— BEGIN Data for processing —

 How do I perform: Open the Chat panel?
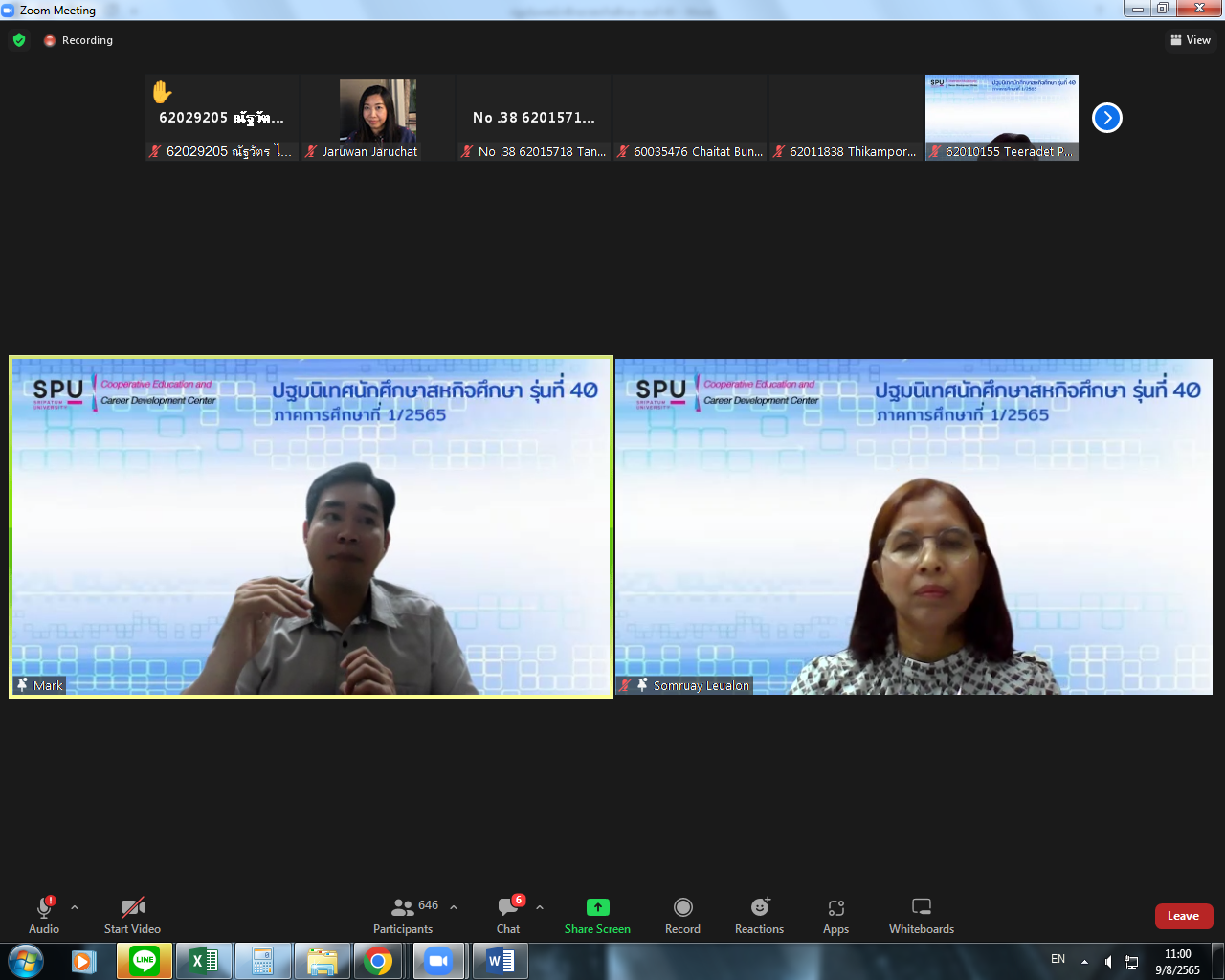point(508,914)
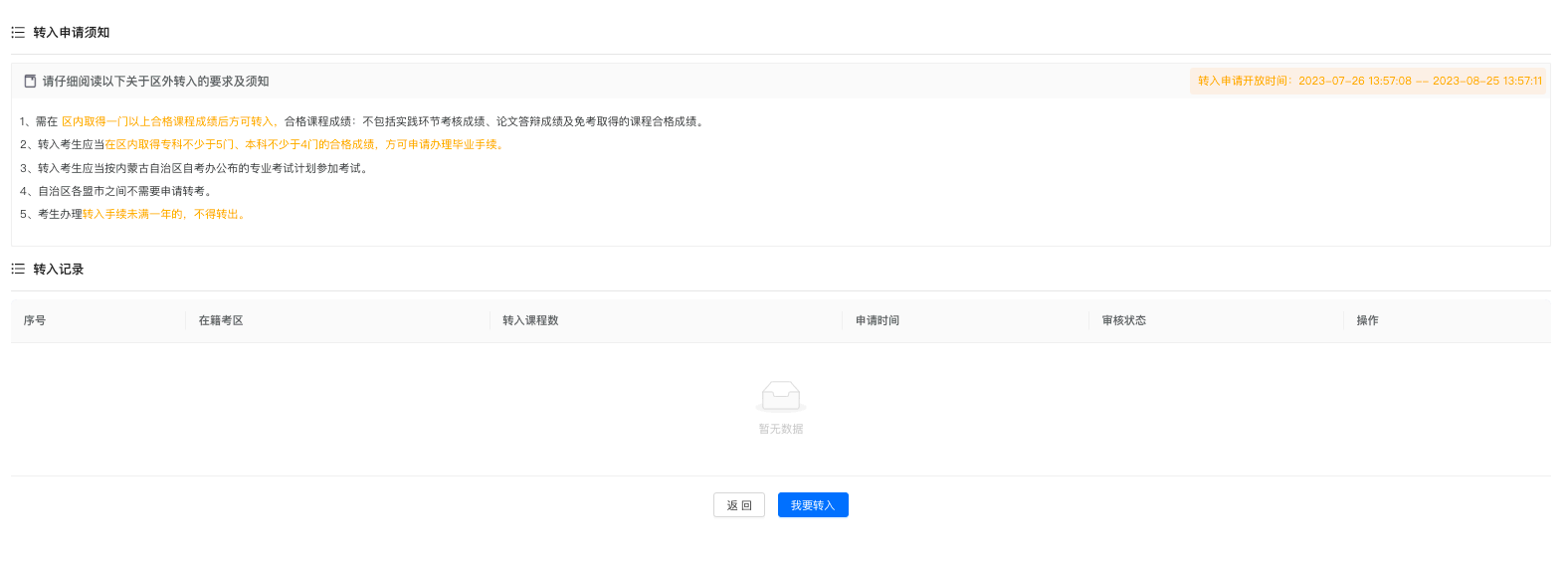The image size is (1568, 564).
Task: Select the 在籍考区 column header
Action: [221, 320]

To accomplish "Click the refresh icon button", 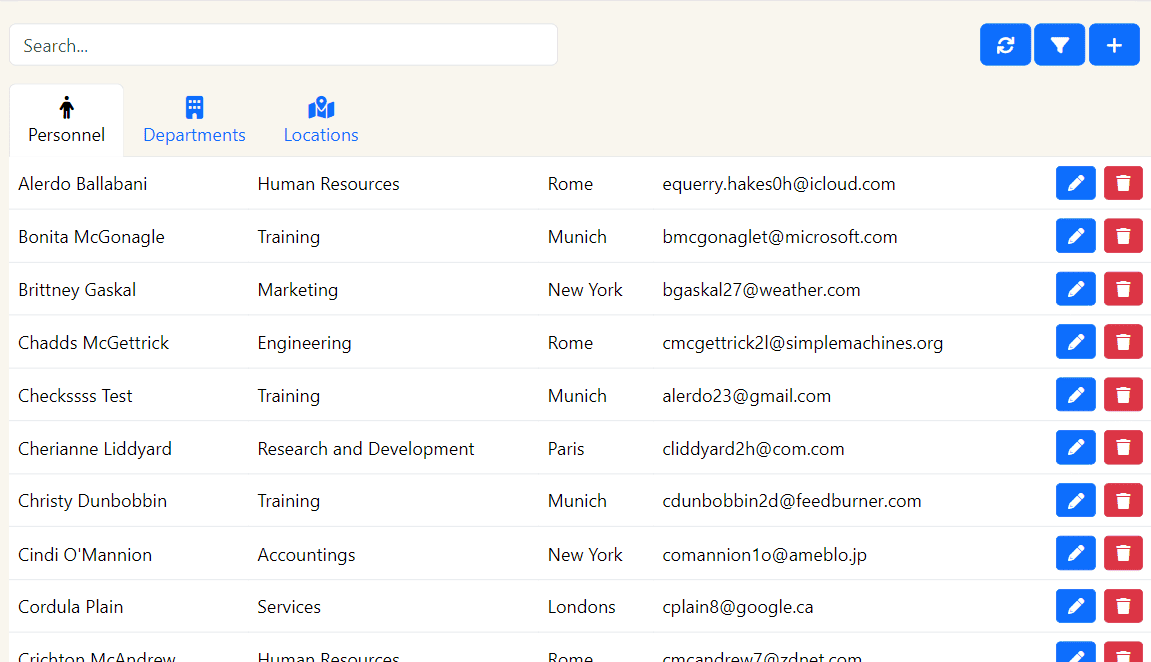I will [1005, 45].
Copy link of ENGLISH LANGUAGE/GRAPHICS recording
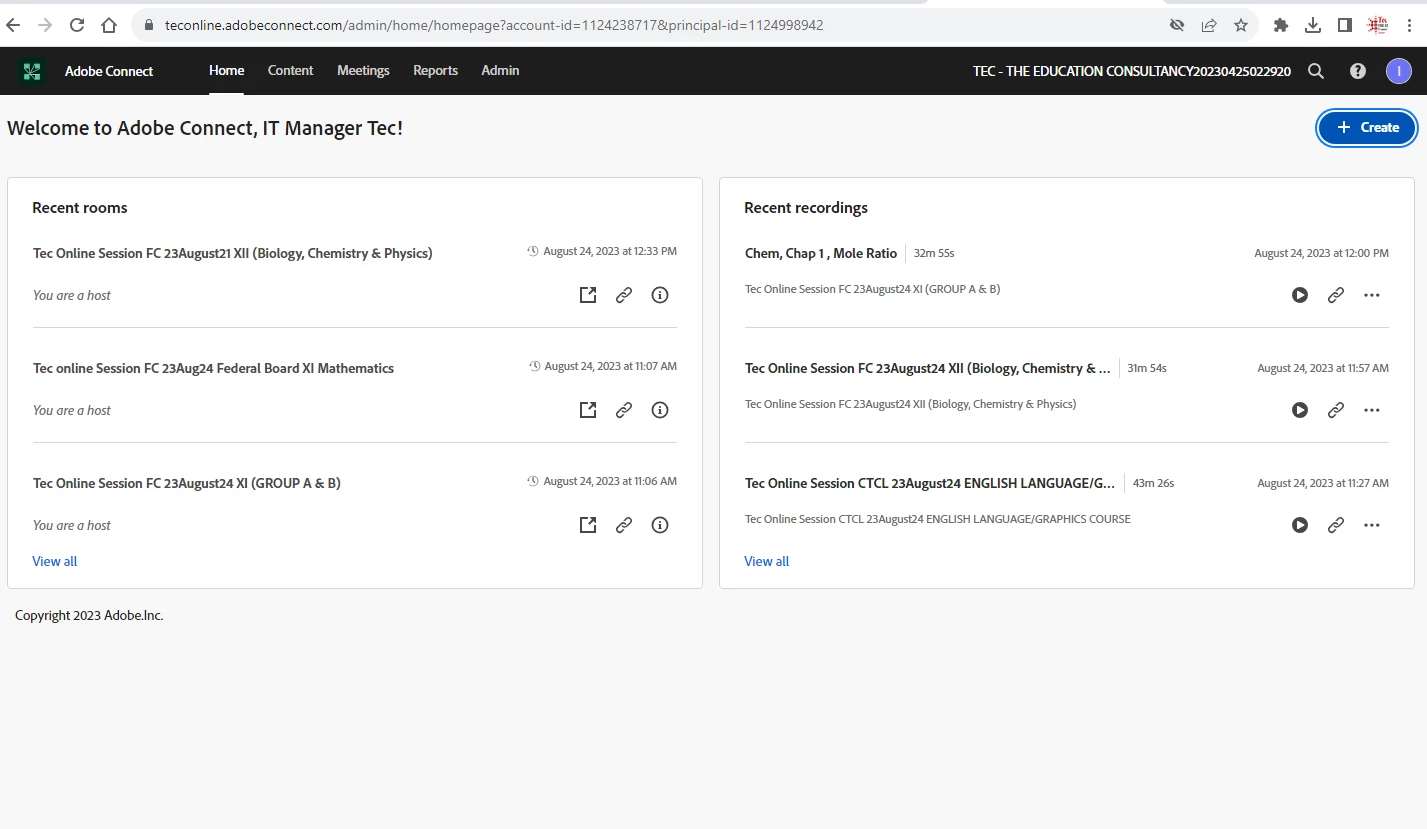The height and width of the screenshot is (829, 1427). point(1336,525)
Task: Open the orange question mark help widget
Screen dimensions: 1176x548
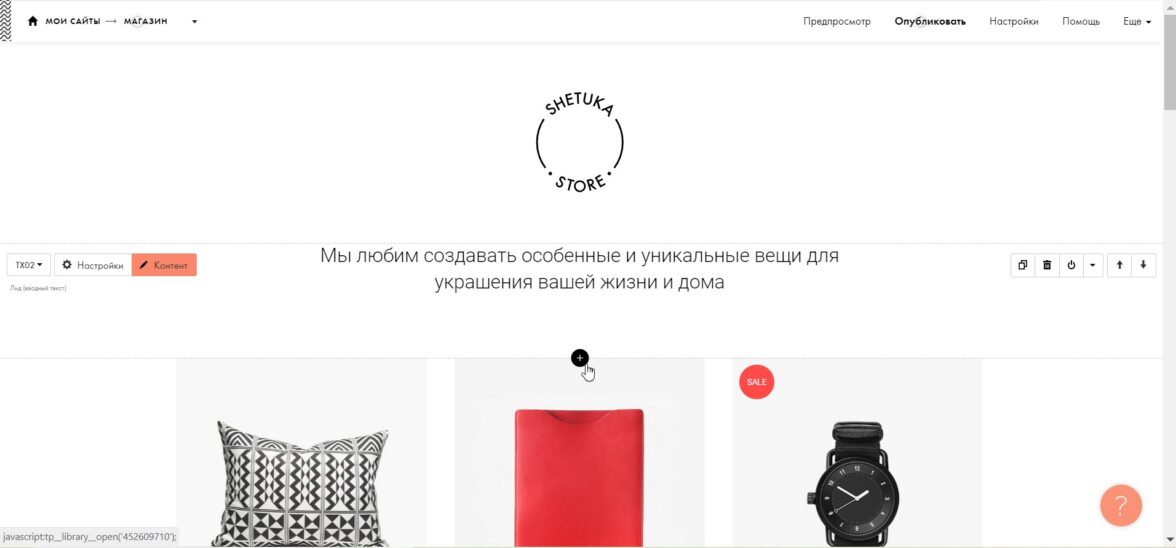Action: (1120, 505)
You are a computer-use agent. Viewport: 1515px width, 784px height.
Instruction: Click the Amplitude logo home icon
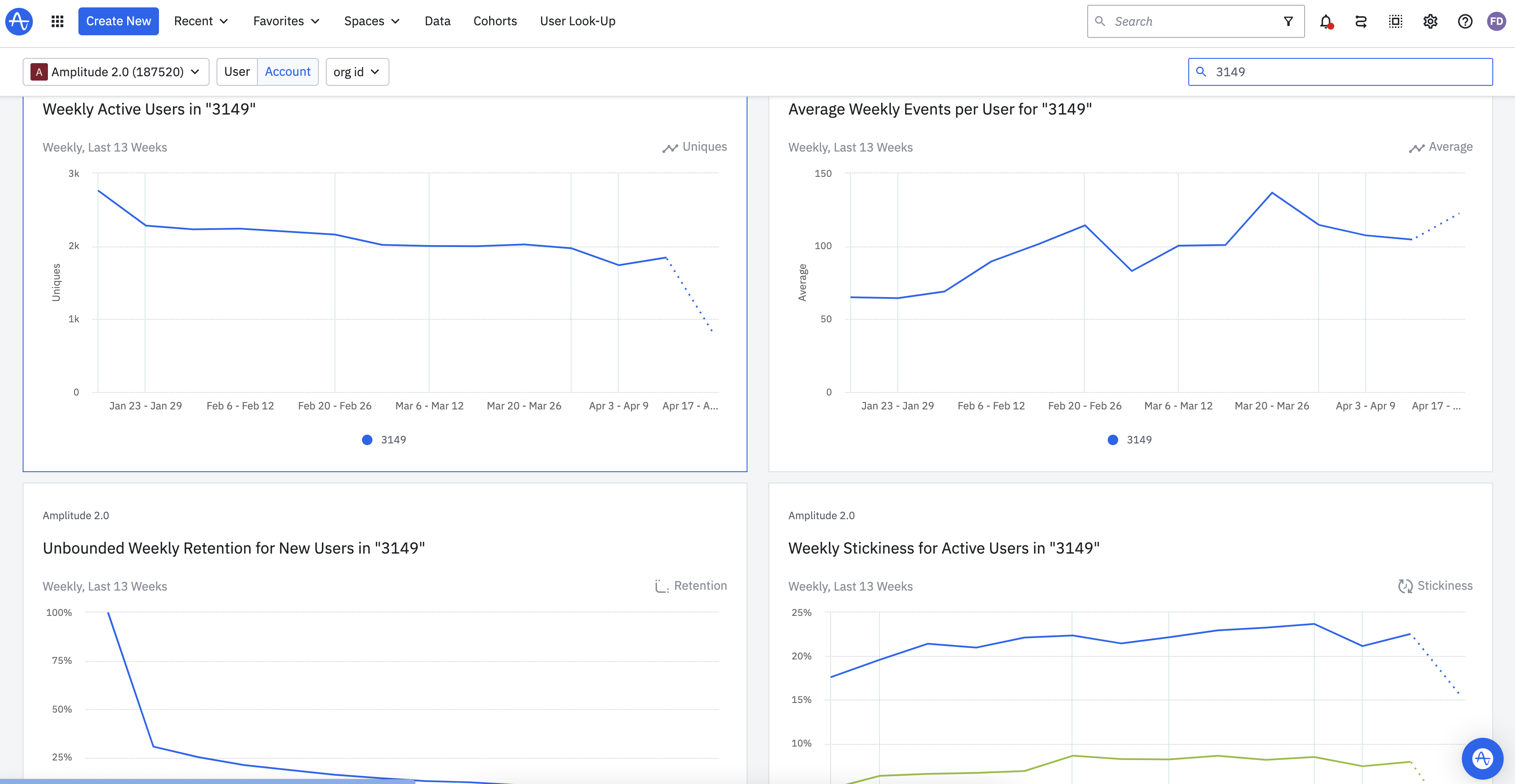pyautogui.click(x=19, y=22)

— END Data for processing —

• _Request_
Starting at the line containing "You are a computer-use" and running through the end of the material, rewrite every line, the requests included, with 91 added to each coordinate in the answers. Leave the pictures out of your answer.

• _Solved exercise_
You are a computer-use agent. Viewport: 1515px width, 784px height.
Instruction: Click the Amplitude logo home icon
pyautogui.click(x=110, y=113)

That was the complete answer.